Work request: State, as a bare number, how many lines below contain "departments".

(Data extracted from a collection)
________

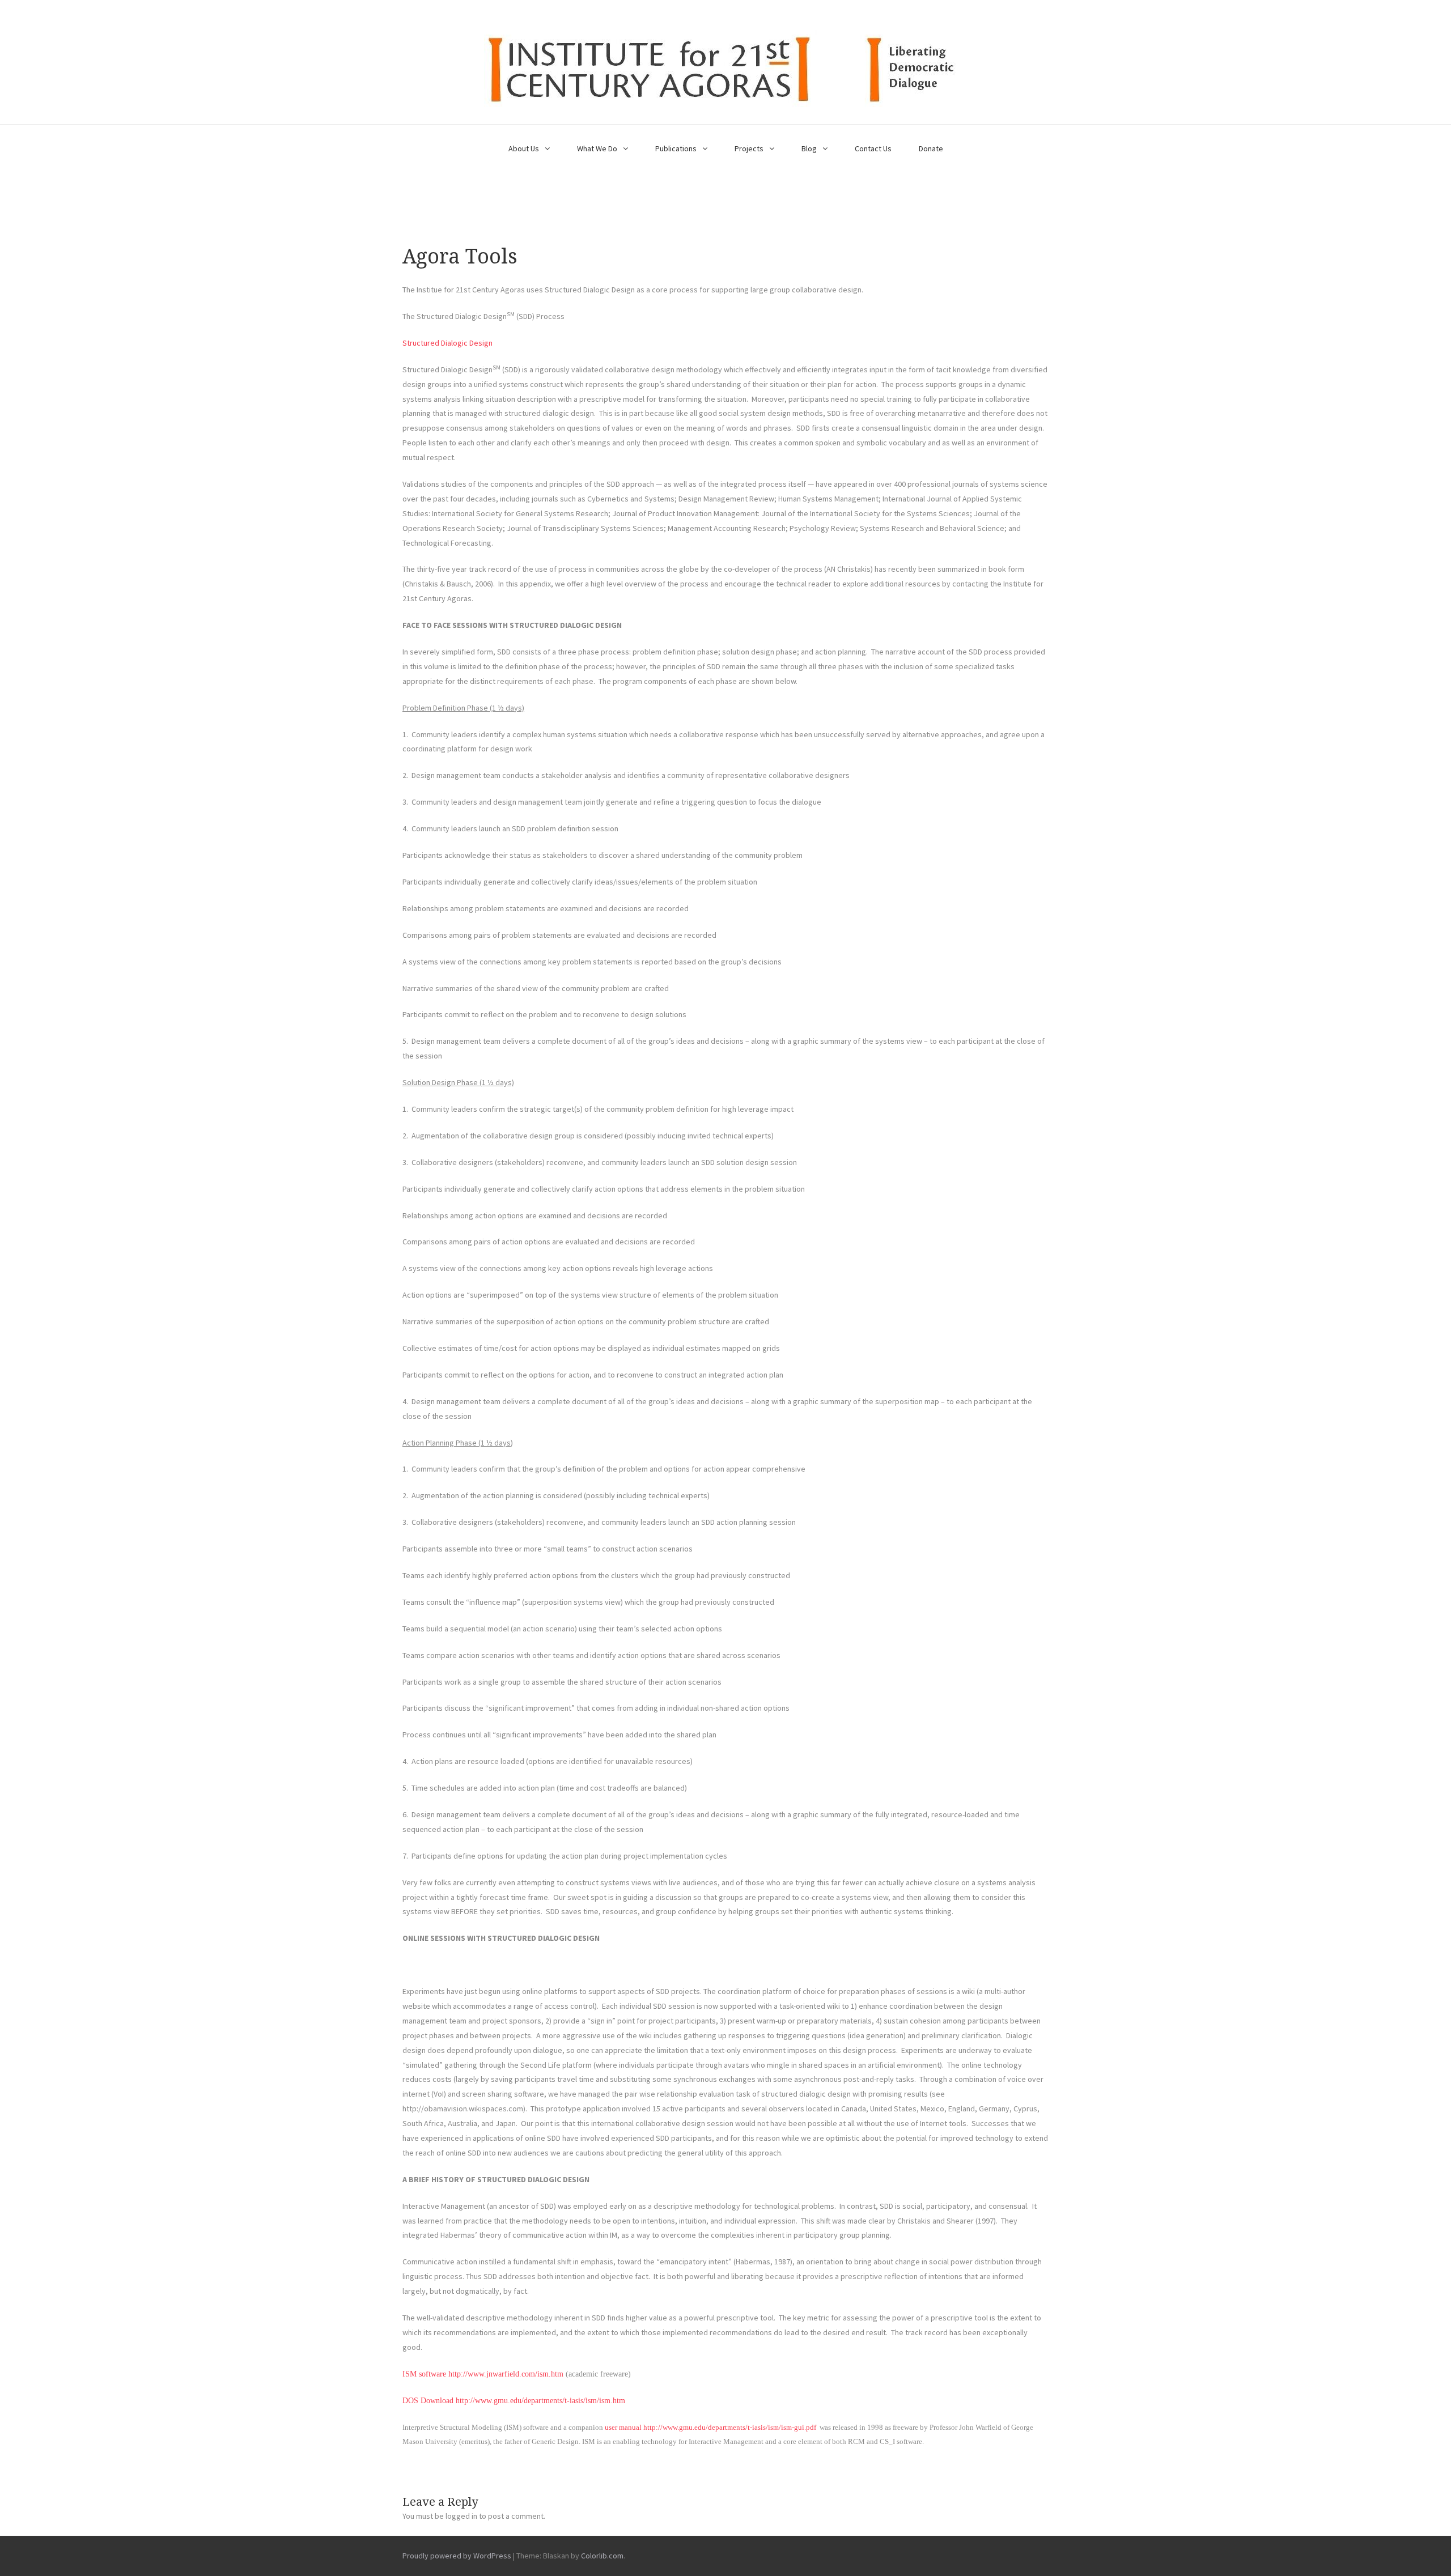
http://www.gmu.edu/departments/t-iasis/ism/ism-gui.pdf (729, 2427)
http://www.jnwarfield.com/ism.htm (505, 2374)
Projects (749, 148)
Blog (809, 148)
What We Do (597, 148)
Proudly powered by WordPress (456, 2556)
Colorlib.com (602, 2556)
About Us (523, 148)
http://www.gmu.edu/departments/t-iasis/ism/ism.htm (540, 2400)
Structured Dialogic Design (447, 343)
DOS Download (427, 2400)
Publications (676, 148)
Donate (931, 148)
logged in (461, 2516)
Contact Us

________

Solved exercise: 2